Lingerie~after story~
「………ダメ、」
「えっ?」
「その一言……ダメ。言われたら本当に抑制出来なくなる」
「………」
「今日の寧々さん……色々と反則でしょ。食べごろなのはわかったけどもう少し食べられるの待っててよ」
「た、食べごろって……」
あ、なんかさすがに羞恥心が…。
精一杯の抑制をきかせていると、見るからに示すように苦悶し紅潮した彼の姿は実に新鮮。

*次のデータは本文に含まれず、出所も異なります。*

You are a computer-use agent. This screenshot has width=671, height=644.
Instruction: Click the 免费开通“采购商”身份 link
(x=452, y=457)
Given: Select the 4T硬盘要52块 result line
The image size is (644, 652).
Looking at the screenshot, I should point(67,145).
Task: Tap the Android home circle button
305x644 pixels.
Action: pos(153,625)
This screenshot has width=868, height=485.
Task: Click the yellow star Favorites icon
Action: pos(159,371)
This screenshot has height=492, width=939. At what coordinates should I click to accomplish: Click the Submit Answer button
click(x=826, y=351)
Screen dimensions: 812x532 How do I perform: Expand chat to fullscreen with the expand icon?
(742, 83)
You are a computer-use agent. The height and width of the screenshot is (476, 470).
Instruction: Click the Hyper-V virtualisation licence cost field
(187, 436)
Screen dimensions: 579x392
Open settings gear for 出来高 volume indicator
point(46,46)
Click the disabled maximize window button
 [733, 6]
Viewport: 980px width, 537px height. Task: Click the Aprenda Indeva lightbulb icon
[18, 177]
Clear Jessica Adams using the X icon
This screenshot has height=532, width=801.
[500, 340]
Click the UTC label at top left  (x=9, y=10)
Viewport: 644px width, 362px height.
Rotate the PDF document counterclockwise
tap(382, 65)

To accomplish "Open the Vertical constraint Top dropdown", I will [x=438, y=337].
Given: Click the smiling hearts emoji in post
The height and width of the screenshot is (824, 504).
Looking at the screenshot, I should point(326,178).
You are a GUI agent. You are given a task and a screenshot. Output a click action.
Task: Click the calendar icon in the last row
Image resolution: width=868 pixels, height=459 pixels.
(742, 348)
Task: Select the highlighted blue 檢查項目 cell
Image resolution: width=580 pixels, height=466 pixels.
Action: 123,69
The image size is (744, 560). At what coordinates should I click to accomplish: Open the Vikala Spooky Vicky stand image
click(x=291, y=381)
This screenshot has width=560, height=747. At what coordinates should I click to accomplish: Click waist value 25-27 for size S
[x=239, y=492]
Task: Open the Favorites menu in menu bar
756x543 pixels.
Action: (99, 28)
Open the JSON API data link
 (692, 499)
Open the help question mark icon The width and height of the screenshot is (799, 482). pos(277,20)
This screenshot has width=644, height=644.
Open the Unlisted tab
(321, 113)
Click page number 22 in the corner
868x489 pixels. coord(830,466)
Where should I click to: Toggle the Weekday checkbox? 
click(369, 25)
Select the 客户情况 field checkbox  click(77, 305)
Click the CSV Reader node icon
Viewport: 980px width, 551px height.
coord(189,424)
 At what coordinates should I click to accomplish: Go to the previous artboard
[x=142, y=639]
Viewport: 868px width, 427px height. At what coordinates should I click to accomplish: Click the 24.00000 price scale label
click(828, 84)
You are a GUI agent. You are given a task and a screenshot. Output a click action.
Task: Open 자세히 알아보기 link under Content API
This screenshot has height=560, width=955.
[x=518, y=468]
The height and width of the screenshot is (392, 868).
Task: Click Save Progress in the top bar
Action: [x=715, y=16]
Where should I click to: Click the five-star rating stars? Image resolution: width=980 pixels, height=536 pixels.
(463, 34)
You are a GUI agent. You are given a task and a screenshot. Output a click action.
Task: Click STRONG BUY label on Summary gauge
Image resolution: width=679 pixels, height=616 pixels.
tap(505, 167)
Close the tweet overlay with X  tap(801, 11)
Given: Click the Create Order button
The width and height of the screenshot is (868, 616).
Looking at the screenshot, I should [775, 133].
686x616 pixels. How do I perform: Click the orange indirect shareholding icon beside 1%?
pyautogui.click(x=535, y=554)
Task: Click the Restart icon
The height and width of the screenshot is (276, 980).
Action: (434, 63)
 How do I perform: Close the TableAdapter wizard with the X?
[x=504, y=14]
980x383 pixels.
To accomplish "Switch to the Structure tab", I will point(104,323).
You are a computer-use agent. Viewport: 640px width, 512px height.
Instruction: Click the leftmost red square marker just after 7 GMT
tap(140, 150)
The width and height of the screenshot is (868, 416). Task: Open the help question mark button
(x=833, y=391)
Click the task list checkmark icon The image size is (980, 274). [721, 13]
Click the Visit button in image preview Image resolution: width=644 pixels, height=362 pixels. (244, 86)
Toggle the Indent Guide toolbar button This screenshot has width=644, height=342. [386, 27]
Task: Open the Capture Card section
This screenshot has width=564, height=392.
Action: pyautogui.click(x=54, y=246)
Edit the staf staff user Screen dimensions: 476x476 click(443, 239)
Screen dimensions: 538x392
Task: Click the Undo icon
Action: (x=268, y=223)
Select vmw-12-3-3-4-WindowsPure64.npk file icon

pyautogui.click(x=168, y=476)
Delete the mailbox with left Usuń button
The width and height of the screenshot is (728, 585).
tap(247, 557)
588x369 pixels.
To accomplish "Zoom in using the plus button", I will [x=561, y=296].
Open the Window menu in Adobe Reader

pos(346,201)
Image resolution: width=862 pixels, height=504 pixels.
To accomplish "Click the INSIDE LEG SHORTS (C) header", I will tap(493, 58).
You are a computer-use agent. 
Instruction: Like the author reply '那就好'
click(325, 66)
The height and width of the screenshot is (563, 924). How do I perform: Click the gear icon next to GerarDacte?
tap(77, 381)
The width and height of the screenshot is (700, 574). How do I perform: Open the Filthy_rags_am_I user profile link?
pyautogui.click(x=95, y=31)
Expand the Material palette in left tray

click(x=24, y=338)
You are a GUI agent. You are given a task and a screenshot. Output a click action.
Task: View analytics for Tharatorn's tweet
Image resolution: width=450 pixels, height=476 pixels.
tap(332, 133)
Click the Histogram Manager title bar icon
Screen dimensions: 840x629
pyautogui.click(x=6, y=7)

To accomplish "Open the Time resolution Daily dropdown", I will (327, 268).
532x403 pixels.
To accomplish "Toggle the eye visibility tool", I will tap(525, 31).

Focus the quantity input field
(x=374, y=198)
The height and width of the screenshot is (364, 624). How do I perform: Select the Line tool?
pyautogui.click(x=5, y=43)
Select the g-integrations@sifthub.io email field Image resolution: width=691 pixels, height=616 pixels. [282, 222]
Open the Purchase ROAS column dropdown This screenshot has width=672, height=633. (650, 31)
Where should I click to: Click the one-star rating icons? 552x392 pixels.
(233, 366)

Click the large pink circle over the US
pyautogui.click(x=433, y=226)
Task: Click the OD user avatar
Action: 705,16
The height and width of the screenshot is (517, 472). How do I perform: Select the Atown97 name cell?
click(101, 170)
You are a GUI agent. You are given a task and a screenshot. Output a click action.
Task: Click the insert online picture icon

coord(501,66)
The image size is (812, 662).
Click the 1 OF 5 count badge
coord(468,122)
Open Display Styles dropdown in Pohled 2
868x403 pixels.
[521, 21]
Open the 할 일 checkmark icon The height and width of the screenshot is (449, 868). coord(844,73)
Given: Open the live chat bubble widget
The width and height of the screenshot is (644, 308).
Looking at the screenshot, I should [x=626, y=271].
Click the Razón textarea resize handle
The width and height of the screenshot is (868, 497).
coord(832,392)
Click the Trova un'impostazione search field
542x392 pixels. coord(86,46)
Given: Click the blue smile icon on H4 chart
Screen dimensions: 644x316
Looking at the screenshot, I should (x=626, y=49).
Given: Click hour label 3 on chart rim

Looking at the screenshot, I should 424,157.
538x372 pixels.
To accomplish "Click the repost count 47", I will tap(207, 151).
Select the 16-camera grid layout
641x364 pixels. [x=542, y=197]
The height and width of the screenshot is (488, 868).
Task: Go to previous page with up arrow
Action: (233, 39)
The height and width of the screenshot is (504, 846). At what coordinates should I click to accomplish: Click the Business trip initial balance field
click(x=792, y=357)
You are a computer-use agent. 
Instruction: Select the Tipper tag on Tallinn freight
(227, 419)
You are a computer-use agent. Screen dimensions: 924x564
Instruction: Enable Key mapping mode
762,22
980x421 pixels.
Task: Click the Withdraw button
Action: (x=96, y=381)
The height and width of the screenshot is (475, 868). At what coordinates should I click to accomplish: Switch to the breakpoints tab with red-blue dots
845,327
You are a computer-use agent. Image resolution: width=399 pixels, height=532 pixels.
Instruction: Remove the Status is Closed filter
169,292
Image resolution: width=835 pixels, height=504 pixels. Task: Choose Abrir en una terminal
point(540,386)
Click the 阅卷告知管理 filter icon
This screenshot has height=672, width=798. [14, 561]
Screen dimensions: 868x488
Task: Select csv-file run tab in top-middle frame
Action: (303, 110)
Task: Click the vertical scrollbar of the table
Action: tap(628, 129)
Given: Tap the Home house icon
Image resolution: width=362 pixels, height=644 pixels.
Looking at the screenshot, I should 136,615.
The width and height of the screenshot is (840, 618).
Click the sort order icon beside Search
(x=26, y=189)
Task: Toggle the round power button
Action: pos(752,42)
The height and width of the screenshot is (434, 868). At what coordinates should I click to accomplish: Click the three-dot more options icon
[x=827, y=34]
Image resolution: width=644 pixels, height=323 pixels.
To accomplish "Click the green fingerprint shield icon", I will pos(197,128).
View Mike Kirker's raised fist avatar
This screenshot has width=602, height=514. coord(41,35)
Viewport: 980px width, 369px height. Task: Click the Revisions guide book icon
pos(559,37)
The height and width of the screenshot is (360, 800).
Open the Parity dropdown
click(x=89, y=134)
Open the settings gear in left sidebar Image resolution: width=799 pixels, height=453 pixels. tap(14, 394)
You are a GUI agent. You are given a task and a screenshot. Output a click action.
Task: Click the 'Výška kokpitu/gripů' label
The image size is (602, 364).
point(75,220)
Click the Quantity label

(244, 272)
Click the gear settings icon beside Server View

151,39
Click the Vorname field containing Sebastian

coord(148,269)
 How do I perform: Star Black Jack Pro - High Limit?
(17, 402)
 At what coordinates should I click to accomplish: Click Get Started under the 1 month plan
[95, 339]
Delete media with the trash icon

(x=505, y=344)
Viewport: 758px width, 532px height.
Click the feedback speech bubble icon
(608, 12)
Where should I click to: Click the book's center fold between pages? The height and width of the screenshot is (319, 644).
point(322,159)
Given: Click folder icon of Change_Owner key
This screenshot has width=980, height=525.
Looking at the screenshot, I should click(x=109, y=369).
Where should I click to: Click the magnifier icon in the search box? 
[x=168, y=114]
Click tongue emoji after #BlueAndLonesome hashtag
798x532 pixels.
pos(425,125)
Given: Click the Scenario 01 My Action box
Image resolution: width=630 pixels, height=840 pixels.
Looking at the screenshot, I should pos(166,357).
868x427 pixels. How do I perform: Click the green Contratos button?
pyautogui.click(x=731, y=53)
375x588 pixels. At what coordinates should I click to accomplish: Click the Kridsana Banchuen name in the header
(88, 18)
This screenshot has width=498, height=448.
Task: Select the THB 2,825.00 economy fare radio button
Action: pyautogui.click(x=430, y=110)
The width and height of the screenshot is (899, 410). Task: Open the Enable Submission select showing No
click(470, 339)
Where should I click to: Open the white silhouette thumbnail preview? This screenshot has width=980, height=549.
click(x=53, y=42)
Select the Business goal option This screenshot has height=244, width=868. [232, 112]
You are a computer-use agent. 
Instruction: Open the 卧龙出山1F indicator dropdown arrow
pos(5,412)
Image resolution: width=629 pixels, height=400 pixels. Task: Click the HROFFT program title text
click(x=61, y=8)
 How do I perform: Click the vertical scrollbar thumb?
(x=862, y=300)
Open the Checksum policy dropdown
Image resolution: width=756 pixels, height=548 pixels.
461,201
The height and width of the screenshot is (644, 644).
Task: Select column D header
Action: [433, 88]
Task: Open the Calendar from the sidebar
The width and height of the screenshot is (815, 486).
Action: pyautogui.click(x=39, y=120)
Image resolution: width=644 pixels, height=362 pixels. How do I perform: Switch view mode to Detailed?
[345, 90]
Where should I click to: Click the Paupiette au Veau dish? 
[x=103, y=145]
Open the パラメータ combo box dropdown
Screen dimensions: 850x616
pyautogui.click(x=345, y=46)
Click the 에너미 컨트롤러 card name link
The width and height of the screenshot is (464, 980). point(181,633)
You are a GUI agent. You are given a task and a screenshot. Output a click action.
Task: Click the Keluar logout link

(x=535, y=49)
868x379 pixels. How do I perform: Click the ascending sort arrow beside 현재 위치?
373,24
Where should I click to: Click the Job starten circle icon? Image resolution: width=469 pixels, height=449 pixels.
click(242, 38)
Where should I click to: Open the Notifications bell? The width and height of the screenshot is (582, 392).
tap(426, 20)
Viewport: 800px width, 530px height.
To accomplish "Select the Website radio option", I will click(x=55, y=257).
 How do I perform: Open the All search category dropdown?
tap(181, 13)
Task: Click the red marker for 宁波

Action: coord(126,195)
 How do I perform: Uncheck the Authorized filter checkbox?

こんな姿も愛らしくて良いなんて思う反面だ、待ったをかけられた事によって逆に自分の積極的すぎた言動行動に羞恥心が疼いてしまったわけで。
あの、九条くんが待ったをかけるくらいだよ?
うわぁ、私物凄く大胆で攻め攻めだったんじゃない?
えっ?待って?私何したっけ??
えっと、自分から抱きついて、キスして……
「寧々さん、」
「ふぁいっ!!ごめんなさい!!」
「えっ?いや、別に謝る事じゃないと思うんだけど」
「い、いや、なんか……痴女だったかも『ごめんなさい』と、」
「…………寧々さんを痴女とするなら世の中の大半痴女になると思う」
「えっ?こ、この程度あり?!ふ、普通?」
「まあ……別に女の方から誘う事だって普通だろうね。晩熟草食男子なんてのもいるわけだし」
「そ、そうなんだ」
「……フッ……」
「な、なになに!?やっぱりなんか変!?」
「いや、……やっぱり寧々さんは寧々さんだなって今安心したとこ」
落されたのは脱力したような笑みとそれを形づけたような言葉。